The volcano has erupted many times in its history, but it’s only had one basalt eruption since it formed about 40,000 years ago, she said.

That flow, about 2,000 years ago, created the Ape Cave lava tube on the other side of the mountain. At more than two miles, it’s the longest lava tube in the continental U.S.

Basalt is a fairly dense rock that flows easily from a volcano and isn’t generally associated with eruptions like the 1980 blast.

But underground basalt can merge with other rock to turn into the more explosive dacite rock that filled the air when the mountain exploded.

The magma, which is deeper in the earth, changes composition as it moves through lighter-weight rocks made of sand or quartz closer to the land surface. It melts those rocks into it, which makes it flow more slowly and bottle up — creating the potential for explosive eruptions.

Volcanic flows have different consistencies, depending on the mix of basalt and sandy quartz rocks. The most easily flowing lava is basalt. After that is a slower-flowing, sometimes explosive rock called andecite, followed by dacite and finally rhyolite.

“So those rocks, the way they flow, basalt flows like water, andecite flows like honey, dacite flows like toothpaste and rhyolite flows like peanut butter,” Bohan explained. “Our lava here is about a million times thicker than Hawaiian lava. It flows like toothpaste, it builds up and then explodes.”

The Mount St. Helens mix is about 65 to 67 percent silica to basalt, for those of you playing at home.

White trees

The white color and preservation of the dead trees and tree stumps around the site seems almost unnatural — and there’s a reason for that.

The blast area includes three zones of tree damage. In zone one, closest to the eruption, the trees were vaporized and nothing survived.

In zone two, the tree blowdown zone, limbs and bark were obliterated and trees were knocked over. And that’s where the odd color comes into play.

In that zone, ash from the mountain blasted into the timber, almost petrifying it. So the trees are that white-gray shade because they’re saturated with ash and also cooked from the volcano’s heat and then sun baked for many years.

In zone three, called the standing dead forest, trees were stripped of bark and baked, but remained upright.

If you go into the observatory, there’s a large tree in the main room where you can take a closer look at the ash-blasted remains of one of the trees.

Data excerpts ▸
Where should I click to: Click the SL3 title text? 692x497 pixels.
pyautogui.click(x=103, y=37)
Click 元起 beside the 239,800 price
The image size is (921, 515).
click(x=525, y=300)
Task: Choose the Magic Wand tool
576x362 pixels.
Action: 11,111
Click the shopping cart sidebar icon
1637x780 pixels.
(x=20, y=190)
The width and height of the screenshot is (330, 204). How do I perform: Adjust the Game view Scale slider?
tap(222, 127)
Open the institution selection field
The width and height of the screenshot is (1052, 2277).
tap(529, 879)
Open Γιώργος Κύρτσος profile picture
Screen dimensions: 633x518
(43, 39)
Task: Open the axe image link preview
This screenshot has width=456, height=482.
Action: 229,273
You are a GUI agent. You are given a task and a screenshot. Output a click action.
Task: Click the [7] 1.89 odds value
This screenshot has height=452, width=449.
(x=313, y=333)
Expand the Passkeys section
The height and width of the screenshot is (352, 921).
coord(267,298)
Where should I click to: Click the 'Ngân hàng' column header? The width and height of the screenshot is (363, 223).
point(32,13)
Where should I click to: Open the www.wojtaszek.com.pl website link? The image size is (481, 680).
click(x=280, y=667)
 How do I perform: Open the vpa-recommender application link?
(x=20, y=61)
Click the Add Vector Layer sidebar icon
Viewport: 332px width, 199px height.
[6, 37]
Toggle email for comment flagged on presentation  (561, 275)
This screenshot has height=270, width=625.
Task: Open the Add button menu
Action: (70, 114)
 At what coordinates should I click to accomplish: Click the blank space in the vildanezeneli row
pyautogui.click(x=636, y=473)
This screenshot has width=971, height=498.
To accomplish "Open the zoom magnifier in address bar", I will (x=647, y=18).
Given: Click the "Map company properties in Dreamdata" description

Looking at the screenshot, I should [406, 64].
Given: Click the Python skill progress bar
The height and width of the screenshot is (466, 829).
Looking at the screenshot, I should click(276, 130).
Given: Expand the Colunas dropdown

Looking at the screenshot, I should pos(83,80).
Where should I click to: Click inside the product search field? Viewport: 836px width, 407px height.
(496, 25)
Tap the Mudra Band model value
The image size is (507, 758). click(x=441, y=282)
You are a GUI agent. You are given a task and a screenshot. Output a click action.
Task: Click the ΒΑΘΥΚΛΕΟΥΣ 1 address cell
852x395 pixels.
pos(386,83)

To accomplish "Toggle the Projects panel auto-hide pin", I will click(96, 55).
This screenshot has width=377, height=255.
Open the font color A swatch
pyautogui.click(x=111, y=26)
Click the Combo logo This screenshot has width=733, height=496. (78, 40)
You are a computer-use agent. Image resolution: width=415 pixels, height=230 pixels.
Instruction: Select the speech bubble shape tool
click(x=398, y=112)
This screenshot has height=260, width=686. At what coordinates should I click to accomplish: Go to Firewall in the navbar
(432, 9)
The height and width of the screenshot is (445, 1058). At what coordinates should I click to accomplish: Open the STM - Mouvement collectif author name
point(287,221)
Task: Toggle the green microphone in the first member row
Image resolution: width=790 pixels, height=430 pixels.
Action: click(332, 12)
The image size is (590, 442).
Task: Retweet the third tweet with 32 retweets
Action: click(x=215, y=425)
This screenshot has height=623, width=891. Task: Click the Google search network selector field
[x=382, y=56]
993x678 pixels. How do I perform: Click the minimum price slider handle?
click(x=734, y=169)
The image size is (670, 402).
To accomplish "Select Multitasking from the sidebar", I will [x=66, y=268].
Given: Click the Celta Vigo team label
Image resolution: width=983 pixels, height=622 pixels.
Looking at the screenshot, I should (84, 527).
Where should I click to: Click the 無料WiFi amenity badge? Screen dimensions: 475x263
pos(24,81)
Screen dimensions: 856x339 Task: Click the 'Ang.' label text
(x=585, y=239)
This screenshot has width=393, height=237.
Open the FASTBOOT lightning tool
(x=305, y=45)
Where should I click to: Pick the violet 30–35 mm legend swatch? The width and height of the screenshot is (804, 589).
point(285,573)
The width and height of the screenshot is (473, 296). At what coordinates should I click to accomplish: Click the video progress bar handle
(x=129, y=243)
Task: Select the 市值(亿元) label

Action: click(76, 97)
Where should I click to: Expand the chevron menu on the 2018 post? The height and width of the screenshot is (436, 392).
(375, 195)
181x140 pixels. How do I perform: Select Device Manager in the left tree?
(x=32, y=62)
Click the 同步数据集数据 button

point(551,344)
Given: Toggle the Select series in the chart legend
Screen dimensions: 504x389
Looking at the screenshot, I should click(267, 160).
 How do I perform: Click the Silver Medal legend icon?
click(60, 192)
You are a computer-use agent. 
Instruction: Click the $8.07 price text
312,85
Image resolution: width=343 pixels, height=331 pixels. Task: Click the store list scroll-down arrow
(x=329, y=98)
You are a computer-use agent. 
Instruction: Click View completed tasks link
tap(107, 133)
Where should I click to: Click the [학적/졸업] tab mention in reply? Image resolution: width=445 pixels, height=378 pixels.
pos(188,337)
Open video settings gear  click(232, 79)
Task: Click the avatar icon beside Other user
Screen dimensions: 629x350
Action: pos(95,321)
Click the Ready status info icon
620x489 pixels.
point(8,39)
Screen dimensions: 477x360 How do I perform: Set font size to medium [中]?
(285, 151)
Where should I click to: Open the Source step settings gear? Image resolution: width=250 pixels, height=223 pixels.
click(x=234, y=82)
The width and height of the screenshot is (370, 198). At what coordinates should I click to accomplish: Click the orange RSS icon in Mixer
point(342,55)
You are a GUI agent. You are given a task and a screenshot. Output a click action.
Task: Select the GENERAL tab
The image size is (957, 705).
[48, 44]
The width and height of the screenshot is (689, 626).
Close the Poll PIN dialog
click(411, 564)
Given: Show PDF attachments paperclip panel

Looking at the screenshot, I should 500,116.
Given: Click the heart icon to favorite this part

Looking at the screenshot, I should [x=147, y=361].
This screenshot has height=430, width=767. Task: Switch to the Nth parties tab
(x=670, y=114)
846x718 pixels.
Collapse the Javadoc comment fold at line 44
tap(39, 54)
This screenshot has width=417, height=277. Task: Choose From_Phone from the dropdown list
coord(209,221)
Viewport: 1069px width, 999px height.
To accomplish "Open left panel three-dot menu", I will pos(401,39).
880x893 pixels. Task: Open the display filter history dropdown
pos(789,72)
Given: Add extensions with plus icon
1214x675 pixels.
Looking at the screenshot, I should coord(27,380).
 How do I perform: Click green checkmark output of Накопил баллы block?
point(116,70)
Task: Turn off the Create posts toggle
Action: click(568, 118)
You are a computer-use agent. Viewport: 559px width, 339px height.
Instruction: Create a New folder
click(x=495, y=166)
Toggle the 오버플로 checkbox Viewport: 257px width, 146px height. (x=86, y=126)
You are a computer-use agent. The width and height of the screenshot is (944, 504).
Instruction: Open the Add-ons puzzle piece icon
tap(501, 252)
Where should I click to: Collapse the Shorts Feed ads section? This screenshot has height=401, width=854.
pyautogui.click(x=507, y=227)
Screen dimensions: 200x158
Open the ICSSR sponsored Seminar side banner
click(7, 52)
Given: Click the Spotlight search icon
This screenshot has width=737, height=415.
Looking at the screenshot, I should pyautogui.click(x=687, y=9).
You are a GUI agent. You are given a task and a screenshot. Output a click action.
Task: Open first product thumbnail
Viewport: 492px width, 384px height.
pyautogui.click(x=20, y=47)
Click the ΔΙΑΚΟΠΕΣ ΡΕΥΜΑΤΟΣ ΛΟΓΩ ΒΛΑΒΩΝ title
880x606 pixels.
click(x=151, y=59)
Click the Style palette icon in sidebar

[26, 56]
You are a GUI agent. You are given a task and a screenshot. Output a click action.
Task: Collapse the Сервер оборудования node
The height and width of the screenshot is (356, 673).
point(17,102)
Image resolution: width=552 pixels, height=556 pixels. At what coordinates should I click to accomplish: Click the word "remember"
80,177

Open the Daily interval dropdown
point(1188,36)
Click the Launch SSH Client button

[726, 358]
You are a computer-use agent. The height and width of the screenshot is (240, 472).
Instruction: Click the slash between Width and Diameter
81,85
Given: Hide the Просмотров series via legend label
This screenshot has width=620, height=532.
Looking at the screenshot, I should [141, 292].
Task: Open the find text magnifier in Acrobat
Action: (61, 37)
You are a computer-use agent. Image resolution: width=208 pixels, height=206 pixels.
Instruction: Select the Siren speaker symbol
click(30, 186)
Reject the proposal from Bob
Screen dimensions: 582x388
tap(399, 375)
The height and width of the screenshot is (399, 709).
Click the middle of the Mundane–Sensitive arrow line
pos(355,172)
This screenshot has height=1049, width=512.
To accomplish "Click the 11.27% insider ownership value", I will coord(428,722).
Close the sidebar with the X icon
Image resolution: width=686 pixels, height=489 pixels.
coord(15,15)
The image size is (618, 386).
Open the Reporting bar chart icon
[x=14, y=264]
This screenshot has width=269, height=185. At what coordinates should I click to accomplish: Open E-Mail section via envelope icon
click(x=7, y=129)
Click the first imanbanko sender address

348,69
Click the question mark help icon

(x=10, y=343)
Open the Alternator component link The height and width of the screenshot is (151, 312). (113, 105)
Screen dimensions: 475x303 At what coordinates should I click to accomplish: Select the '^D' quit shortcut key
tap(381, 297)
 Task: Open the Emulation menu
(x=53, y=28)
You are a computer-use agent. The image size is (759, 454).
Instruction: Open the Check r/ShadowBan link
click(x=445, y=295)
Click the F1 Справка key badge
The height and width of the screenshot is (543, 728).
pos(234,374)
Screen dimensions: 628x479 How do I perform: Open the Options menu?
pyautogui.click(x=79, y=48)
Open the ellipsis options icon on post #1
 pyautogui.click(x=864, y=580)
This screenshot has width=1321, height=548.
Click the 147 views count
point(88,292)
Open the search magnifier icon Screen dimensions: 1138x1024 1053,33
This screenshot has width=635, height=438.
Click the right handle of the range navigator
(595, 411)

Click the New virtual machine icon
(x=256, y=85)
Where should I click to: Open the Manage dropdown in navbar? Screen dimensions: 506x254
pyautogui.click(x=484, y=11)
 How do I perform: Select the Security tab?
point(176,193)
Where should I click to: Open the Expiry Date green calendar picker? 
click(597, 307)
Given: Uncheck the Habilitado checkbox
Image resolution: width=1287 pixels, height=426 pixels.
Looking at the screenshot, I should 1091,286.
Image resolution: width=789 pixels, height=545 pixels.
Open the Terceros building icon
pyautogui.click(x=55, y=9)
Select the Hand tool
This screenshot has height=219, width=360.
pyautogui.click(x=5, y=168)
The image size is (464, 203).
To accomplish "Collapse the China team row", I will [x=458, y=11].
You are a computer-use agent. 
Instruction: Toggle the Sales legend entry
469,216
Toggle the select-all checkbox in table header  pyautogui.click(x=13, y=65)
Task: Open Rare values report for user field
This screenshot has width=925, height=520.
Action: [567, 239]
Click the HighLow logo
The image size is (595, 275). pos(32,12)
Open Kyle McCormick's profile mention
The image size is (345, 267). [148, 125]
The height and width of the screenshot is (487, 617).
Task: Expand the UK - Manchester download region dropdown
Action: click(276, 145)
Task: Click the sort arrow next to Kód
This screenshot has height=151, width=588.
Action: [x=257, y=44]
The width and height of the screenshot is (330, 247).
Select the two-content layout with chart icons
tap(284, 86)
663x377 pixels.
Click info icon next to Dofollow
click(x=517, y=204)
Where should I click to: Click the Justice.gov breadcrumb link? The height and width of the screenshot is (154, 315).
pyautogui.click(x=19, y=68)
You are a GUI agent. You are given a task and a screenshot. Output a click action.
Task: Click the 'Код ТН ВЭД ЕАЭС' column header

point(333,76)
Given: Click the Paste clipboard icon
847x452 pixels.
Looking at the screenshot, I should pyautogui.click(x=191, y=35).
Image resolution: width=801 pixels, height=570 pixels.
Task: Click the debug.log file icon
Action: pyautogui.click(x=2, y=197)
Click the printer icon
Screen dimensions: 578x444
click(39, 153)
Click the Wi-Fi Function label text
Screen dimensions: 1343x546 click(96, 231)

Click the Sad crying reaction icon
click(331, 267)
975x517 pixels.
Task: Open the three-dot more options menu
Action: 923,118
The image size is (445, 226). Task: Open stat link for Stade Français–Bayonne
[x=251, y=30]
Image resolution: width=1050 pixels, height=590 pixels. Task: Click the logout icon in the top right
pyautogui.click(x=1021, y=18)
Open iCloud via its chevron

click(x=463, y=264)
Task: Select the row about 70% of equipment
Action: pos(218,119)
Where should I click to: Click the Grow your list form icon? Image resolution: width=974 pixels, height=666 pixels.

To do ▸
1. Answer each question from the Mount St. Helens passage.
(a) About how long ago did the volcano's one basalt eruption happen?
(b) What name does the passage give the third zone of tree damage?
(c) According to Bohan, how many times thicker than Hawaiian lava is the lava at Mount St. Helens?
2. List every type of lava rock named in the Mount St. Helens passage, each with the substance Bohan says it flows like.
3. Resume the Mount St. Helens passage with new text that follows on from its final sentence.

Results for each task ▸
1.
(a) About 2,000 years ago.
(b) The standing dead forest.
(c) About a million times thicker.

2.
Basalt flows like water.
Andecite flows like honey.
Dacite flows like toothpaste.
Rhyolite flows like peanut butter.

3.
The stumps around the explosion zone also have a somewhat unusual story. They pre-date the eruption, and were a product of logging in the area. They were covered by snow during the eruption, which protected them from being obliterated during the blast, Bohan said.

The trip back

With short films, a host of displays and scientific data and equipment — not to mention patient rangers ready to answer questions — there’s a lot to check out at the observatory.

But by around 4 p.m. it was time to head back, especially considering the giant Bigfoot statue that was calling to me.

The 28-foot-tall statue, at the North Fork Survivors Gift Shop in Kid Valley, is hard to miss, even when you’re driving at about 50 mph. And, because one of my rules of life is “never pass up the chance to do something goofy,” there was no way I could avoid stopping to get my picture taken with it.

If that’s not enough goofiness though, the statue also has a smaller plywood friend, with an image of Bigfoot holding a coffee cup. Inside the gift shop was lots of Bigfoot memorabilia — along with the usual array of Mount St. Helens ash containers. I was tempted by some of the funny T-shirts, like one that read “World’s Biggest Ash Hole,” but this is a family paper, right?

Even if you pass up the other attractions, don’t skip Patty’s Place at 19 Mile House, which is just a turn or two down from Bigfoot.

From the front, it looks like a typical tourist restaurant. But if you go through to the tables on the back porch, you can try one of their eight varieties of homemade cobbler with ice cream while looking out over a gorgeous cliffside view of the Toutle River.

I had the raspberry peach cobbler, which was all kinds of tasty without being too sweet. And the restaurant’s organic coffee was a great boost before the rest of the drive home.